Width="400" Height="300">
<Grid x:Name="LayoutRoot" Background="White">
<Grid.Resources>
<Storyboard x:Name="expandBlue">
<DoubleAnimation Storyboard.TargetName="blue"
To="300" Duration="0:0:1" />
<DoubleAnimation Storyboard.TargetName="red"
To="100" Duration="0:0:1" />
</Storyboard>
<Storyboard x:Name="expandRed">
<DoubleAnimation Storyboard.TargetName="red"
To="300" Duration="0:0:1" />
<DoubleAnimation Storyboard.TargetName="blue"

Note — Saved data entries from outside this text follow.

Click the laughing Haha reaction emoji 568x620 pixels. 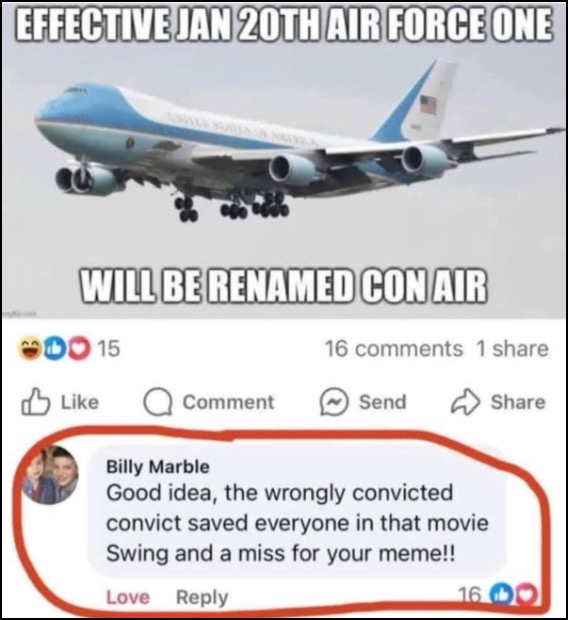coord(30,349)
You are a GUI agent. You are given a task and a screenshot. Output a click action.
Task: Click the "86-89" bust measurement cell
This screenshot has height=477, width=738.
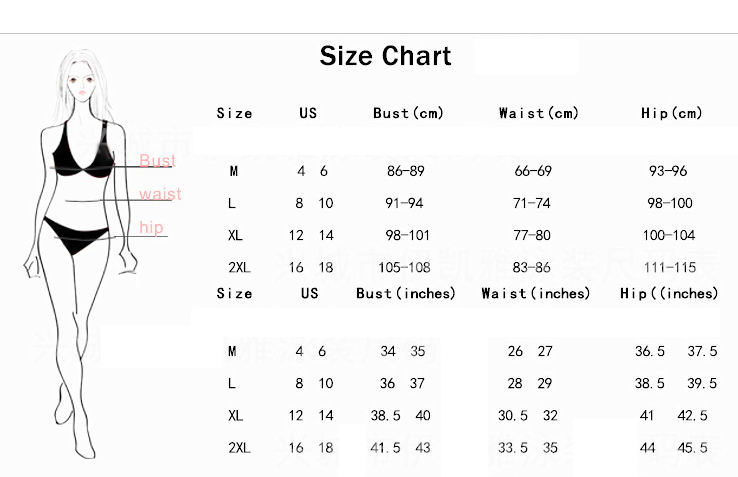[405, 171]
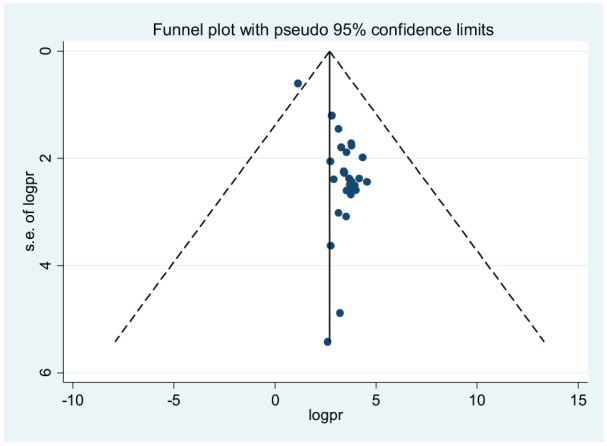Click the leftmost outlier data point
This screenshot has width=607, height=446.
click(298, 84)
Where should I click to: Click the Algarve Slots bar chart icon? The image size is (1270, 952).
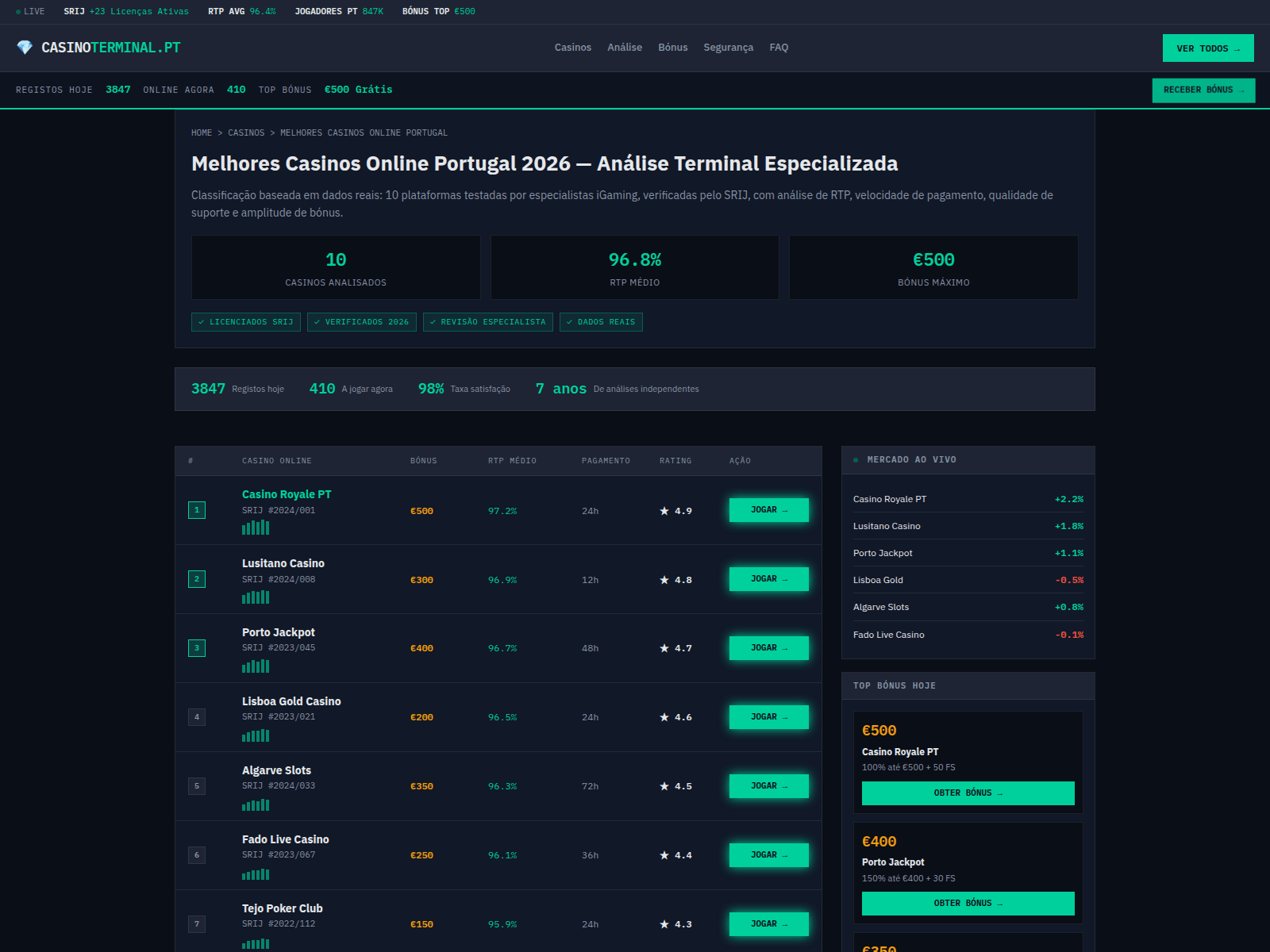coord(256,804)
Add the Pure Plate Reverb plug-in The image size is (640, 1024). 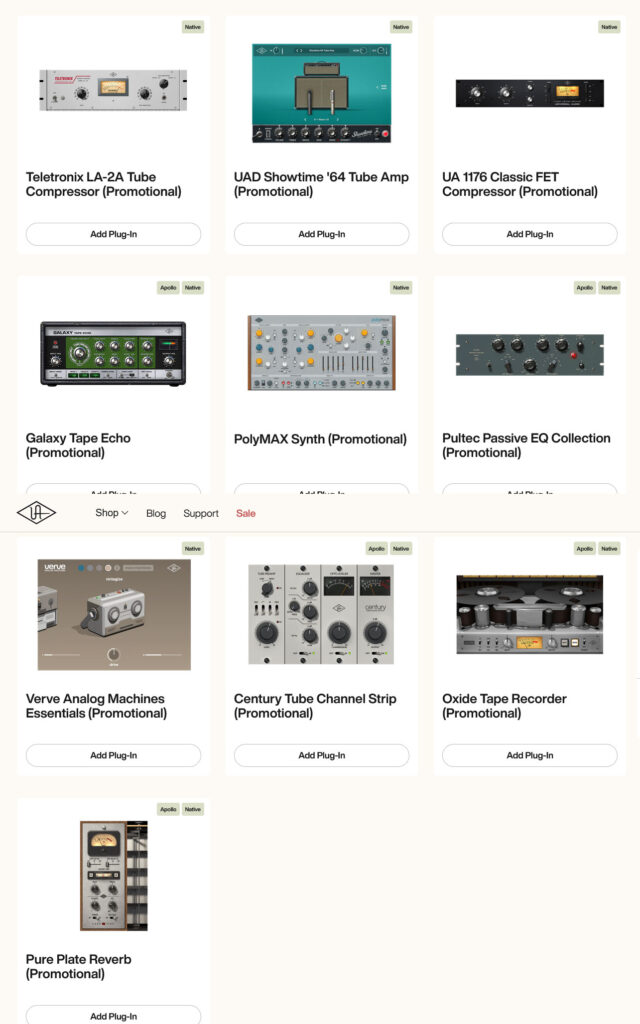114,1016
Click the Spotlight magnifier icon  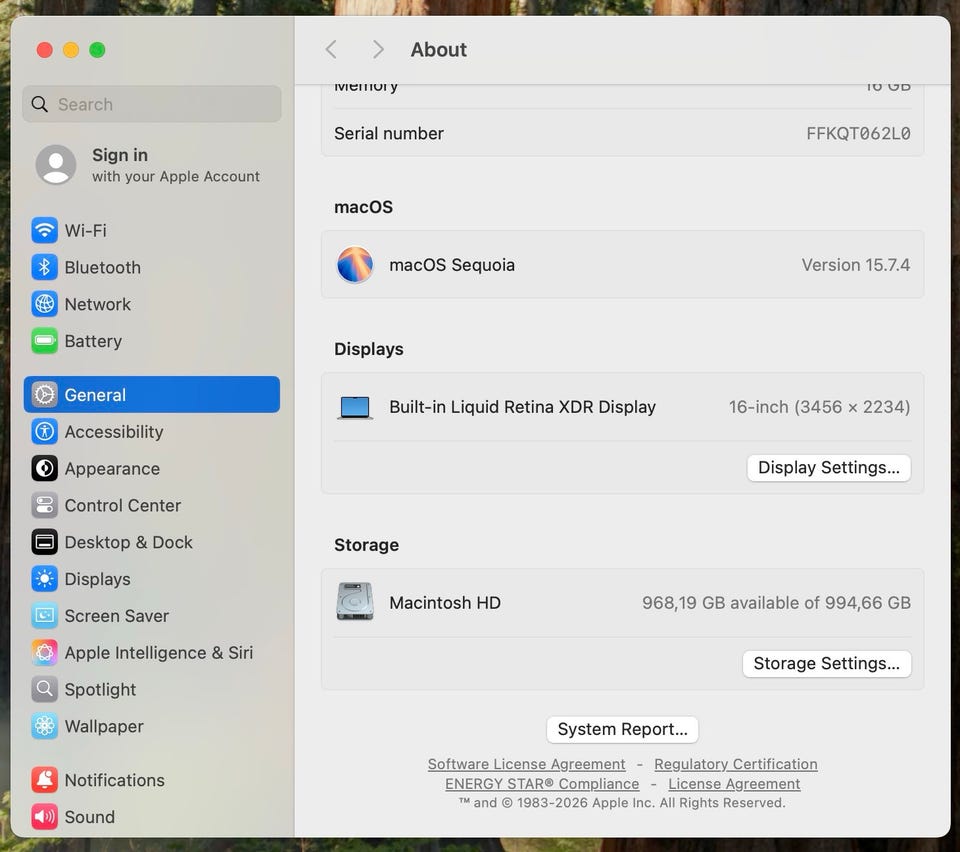pyautogui.click(x=44, y=689)
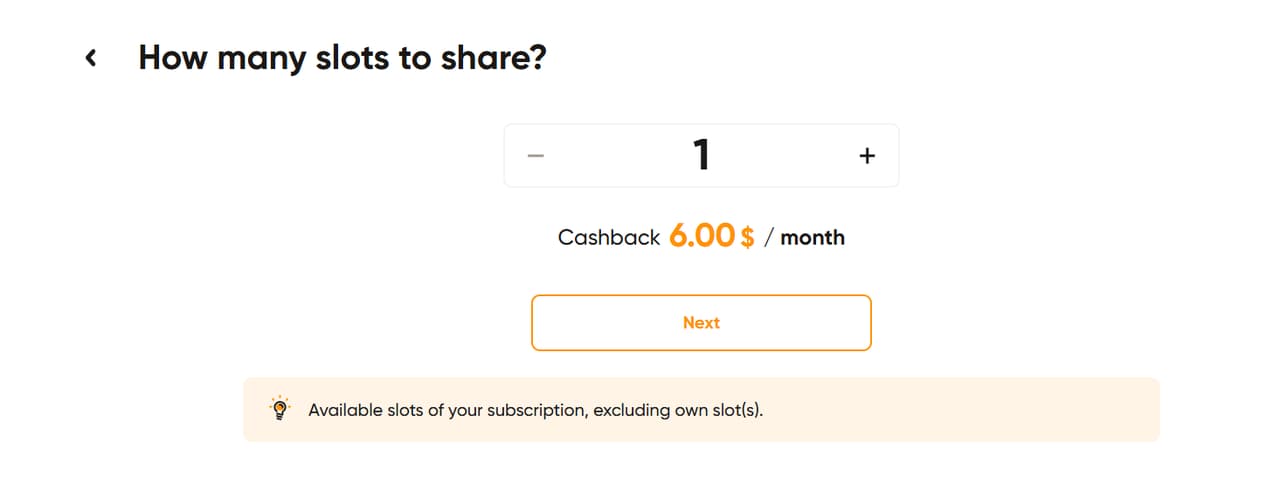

To="100" Duration="0:0:1" />
</Storyboard>
</Grid.Resources>
<Grid.ColumnDefinitions>
<ColumnDefinition x:Name="blue" local:Attachments.ColumnWidth="200" />
<ColumnDefinition x:Name="red" local:Attachments.ColumnWidth="200"/>
</Grid.ColumnDefinitions>
<Rectangle Grid.Column="0" Fill="Blue" MouseLeftButtonDown="Blue_MouseLeftButtonDown" />
<Rectangle Grid.Column="1" Fill="Red" MouseLeftButtonDown="Red_MouseLeftButtonDown"/>
</Grid>
</UserControl>
Unfortunately if you try the above code (after adding in the mouse event handlers) it won’t work. Why not? Well there seems to be an issue with animating custom attached properties when setting the target property directly in code (actually you’ll notice I left that out above. However, there is a way around it which I found over on Ed’s blog which is to set the target property in code. So here is the code behind with the work around:
public partial class MainPage : UserControl
{
public MainPage()
{
InitializeComponent();
Storyboard.SetTargetProperty(expandBlue.Children[0], new PropertyPath(Attachments.ColumnWidthProperty));
Storyboard.SetTargetProperty(expandBlue.Children[1], new PropertyPath(Attachments.ColumnWidthProperty));
Storyboard.SetTargetProperty(expandRed.Children[0], new PropertyPath(Attachments.ColumnWidthProperty));
Storyboard.SetTargetProperty(expandRed.Children[1], new PropertyPath(Attachments.ColumnWidthProperty));
}
private void Blue_MouseLeftButtonDown(object sender, MouseButtonEventArgs e)
{
expandBlue.Begin();
}
private void Red_MouseLeftButtonDown(object sender, MouseButtonEventArgs e)
{
expandRed.Begin();
}
}
Once we set the target property via code, then everything works great. However, that is a pain and makes things a lot less clean. But still I think this is a useful approach to animating the properties that are not easily animatable.